■ Saved data entries
□ □ □ □ □

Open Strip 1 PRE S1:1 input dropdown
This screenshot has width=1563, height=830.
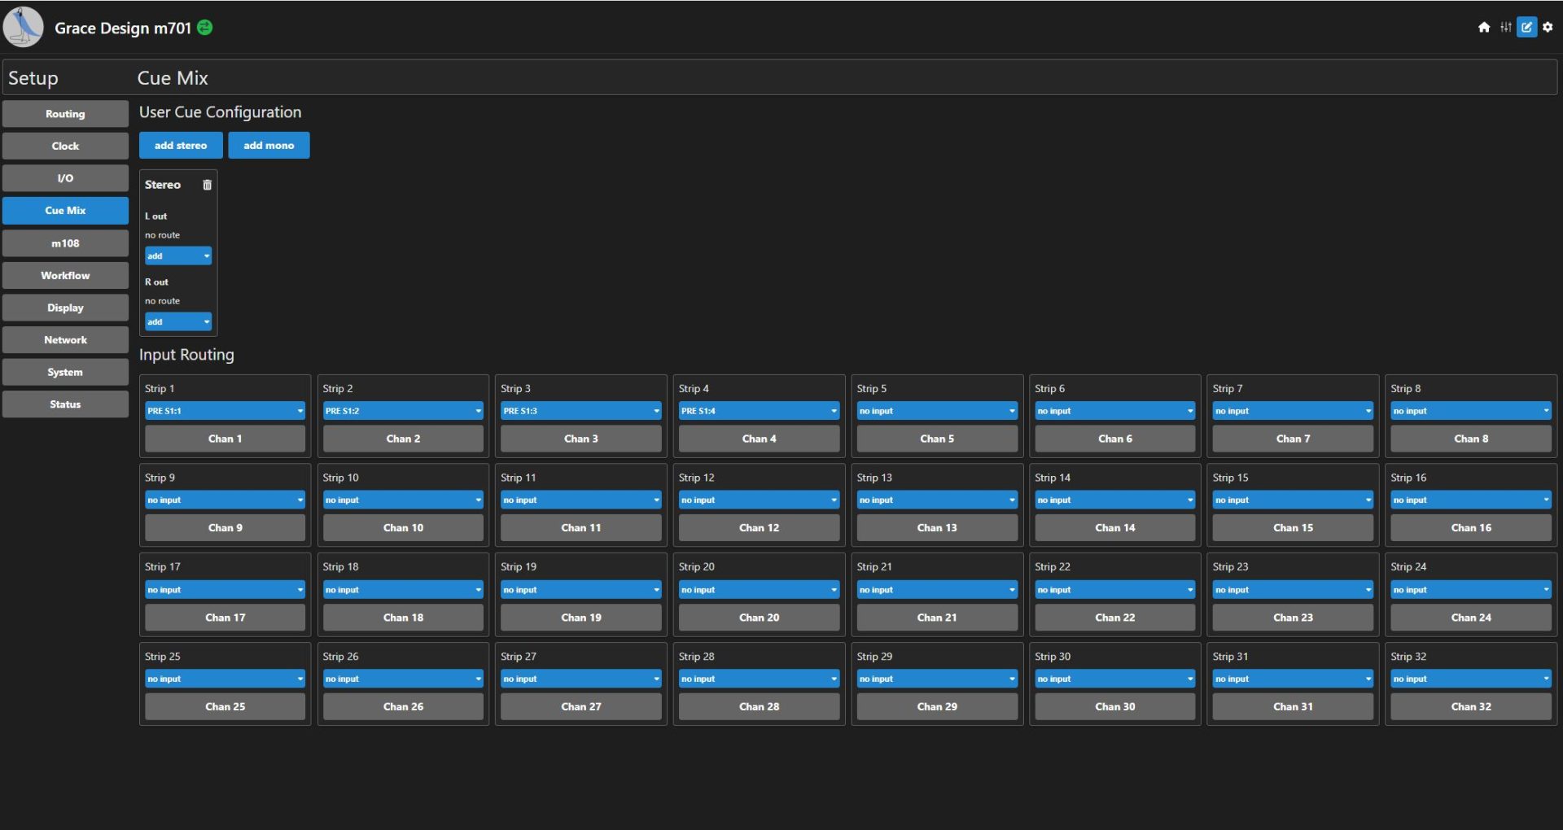pyautogui.click(x=225, y=411)
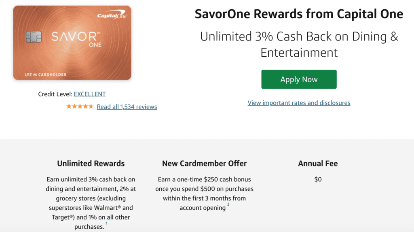
Task: Click the $250 cash bonus offer paragraph
Action: pos(204,194)
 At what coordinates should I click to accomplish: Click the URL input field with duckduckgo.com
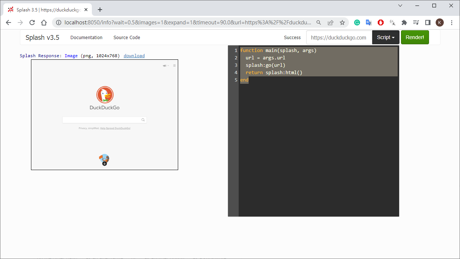(x=339, y=37)
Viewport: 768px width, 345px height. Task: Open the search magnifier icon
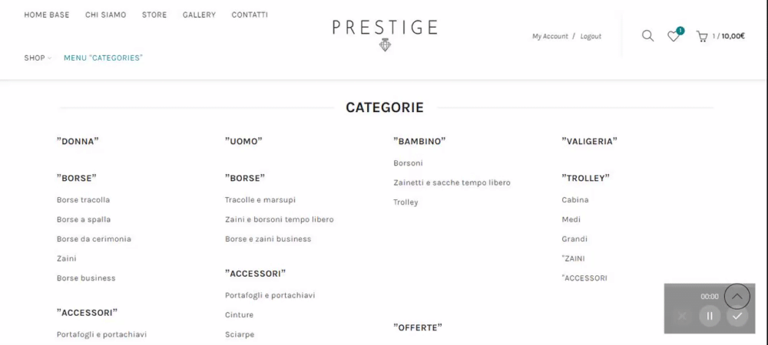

□ □ □ □ □

Set down every entry above without alteration, but print no images.

Open Strip 1 PRE S1:1 input dropdown
This screenshot has width=1563, height=830.
pyautogui.click(x=225, y=411)
Task: Click the $250 cash bonus offer paragraph
Action: pos(204,194)
 At what coordinates should I click to accomplish: Click the URL input field with duckduckgo.com
(x=339, y=37)
Viewport: 768px width, 345px height. Task: Open the search magnifier icon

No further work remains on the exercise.